On Tuesday, the Clark County Council approved its $518 million 2019 budget, which included a 1 percent increase in the levy used to support the county’s general fund. The tax hike is expected to result in a few more dollars added to the average homeowner’s property tax bill.

Like previous budgets, the Republican county councilor was the only “no” vote on the budget because of the tax increase. Quiring also cast the only “no” vote on a 1 percent increase in the county’s road fund. But she said that in the future she might vote for a tax increase to support the road fund, particularly if the Legislature followed through on the property tax relief that was promised as part of last year’s education funding deal.

After nearly two years of seeing Quiring’s abiding commitment to never increase taxes or fees, it felt like I didn’t even know her anymore. I called her up for an explanation.

“I realize with our growth and how far behind we are on roads that this is something that I could maybe be convinced of,” said Quiring.

She mentioned testimony from developers at Tuesday’s hearing about the need for improvements at the 179th street interchange. She said there is a “clearly a need to improve the roads there” and people who live around it “are very vocal about it.”

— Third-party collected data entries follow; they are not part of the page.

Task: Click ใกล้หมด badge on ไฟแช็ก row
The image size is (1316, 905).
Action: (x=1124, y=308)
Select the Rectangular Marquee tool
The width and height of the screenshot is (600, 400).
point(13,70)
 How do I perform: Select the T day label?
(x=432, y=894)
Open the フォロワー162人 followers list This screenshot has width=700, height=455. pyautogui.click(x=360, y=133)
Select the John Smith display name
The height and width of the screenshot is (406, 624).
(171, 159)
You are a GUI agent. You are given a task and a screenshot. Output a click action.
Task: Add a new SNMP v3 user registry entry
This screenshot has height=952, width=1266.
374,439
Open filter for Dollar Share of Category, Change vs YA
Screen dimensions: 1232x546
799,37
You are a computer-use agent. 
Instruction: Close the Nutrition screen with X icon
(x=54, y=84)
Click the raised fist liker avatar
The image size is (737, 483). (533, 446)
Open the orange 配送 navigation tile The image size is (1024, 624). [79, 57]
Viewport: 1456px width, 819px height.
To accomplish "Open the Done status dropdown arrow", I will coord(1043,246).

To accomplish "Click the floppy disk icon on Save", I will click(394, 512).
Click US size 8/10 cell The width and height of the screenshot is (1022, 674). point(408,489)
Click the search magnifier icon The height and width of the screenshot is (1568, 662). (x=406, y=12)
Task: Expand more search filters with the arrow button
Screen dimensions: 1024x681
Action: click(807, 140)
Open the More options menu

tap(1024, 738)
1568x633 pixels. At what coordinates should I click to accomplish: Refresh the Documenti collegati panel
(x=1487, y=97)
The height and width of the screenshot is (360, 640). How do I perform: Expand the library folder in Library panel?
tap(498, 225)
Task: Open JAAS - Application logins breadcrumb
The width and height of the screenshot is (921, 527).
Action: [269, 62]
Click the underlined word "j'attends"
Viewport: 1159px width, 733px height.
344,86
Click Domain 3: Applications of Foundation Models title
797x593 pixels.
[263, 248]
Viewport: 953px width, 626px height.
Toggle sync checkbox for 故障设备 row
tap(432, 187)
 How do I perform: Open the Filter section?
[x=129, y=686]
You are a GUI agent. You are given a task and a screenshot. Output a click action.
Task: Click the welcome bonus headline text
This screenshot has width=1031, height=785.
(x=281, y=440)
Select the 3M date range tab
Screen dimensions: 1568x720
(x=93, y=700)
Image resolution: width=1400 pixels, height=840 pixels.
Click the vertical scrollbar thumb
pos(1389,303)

But Quiring said Clark County has been hit hard with additional property taxes handed down from the state as part of the education funding package and that it “really is quite emotional for a lot of people.” She said that she could support an increase in the road fund if taxpayers get some relief and the revenues from it are dedicated to roads. She said she would also like to hear from the taxpayers first.

“Right now nobody’s in the mood for it, so I couldn’t do it,” said Quiring.

Promises kept?

In fairness, I’m not aware of any pledge or commitment made by Quiring to never raise any taxes in Clark County. But resisting higher taxes is certainly part of her brand.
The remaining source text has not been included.